• _AIM OF THE EXERCISE_
Can you format every line of the listing below as a numbered list, leaving out the blank lines?

• _INPUT_

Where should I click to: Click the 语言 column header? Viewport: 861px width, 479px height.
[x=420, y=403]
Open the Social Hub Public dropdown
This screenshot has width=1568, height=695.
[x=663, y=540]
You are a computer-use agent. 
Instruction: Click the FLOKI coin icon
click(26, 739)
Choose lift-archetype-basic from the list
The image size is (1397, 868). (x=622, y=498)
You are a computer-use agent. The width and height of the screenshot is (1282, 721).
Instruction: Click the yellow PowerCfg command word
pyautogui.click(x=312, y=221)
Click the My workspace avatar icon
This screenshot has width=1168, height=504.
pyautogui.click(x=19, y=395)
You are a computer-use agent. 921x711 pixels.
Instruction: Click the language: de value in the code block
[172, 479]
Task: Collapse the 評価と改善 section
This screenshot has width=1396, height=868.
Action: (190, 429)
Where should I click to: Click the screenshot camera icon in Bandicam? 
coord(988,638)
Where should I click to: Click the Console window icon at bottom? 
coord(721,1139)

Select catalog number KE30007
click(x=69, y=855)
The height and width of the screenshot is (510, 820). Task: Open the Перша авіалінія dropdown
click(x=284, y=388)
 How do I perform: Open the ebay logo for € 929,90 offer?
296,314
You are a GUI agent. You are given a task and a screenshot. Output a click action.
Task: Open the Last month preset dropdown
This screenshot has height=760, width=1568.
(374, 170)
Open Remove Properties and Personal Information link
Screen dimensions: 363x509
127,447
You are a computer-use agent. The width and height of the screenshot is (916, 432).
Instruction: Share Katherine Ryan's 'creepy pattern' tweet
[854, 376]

• _ANSWER FOR THIS EXERCISE_
1. Where should I click to: Click the 语言 column header? Viewport: 861px width, 479px height.
2. [x=420, y=403]
3. Open the Social Hub Public dropdown
4. This screenshot has width=1568, height=695.
5. [x=663, y=540]
6. You are a computer-use agent. 
7. Instruction: Click the FLOKI coin icon
8. click(26, 739)
9. Choose lift-archetype-basic from the list
10. The image size is (1397, 868). (x=622, y=498)
11. You are a computer-use agent. The width and height of the screenshot is (1282, 721).
12. Instruction: Click the yellow PowerCfg command word
13. pyautogui.click(x=312, y=221)
14. Click the My workspace avatar icon
15. This screenshot has width=1168, height=504.
16. pyautogui.click(x=19, y=395)
17. You are a computer-use agent. 921x711 pixels.
18. Instruction: Click the language: de value in the code block
19. [172, 479]
20. Task: Collapse the 評価と改善 section
21. This screenshot has width=1396, height=868.
22. Action: (190, 429)
23. Where should I click to: Click the screenshot camera icon in Bandicam? 
24. coord(988,638)
25. Where should I click to: Click the Console window icon at bottom? 
26. coord(721,1139)
27. Select catalog number KE30007
28. click(x=69, y=855)
29. The height and width of the screenshot is (510, 820). Task: Open the Перша авіалінія dropdown
30. click(x=284, y=388)
31.  How do I perform: Open the ebay logo for € 929,90 offer?
32. 296,314
33. You are a GUI agent. You are given a task and a screenshot. Output a click action.
34. Task: Open the Last month preset dropdown
35. This screenshot has height=760, width=1568.
36. (374, 170)
37. Open Remove Properties and Personal Information link
38. Screen dimensions: 363x509
39. 127,447
40. You are a computer-use agent. The width and height of the screenshot is (916, 432).
41. Instruction: Share Katherine Ryan's 'creepy pattern' tweet
42. [854, 376]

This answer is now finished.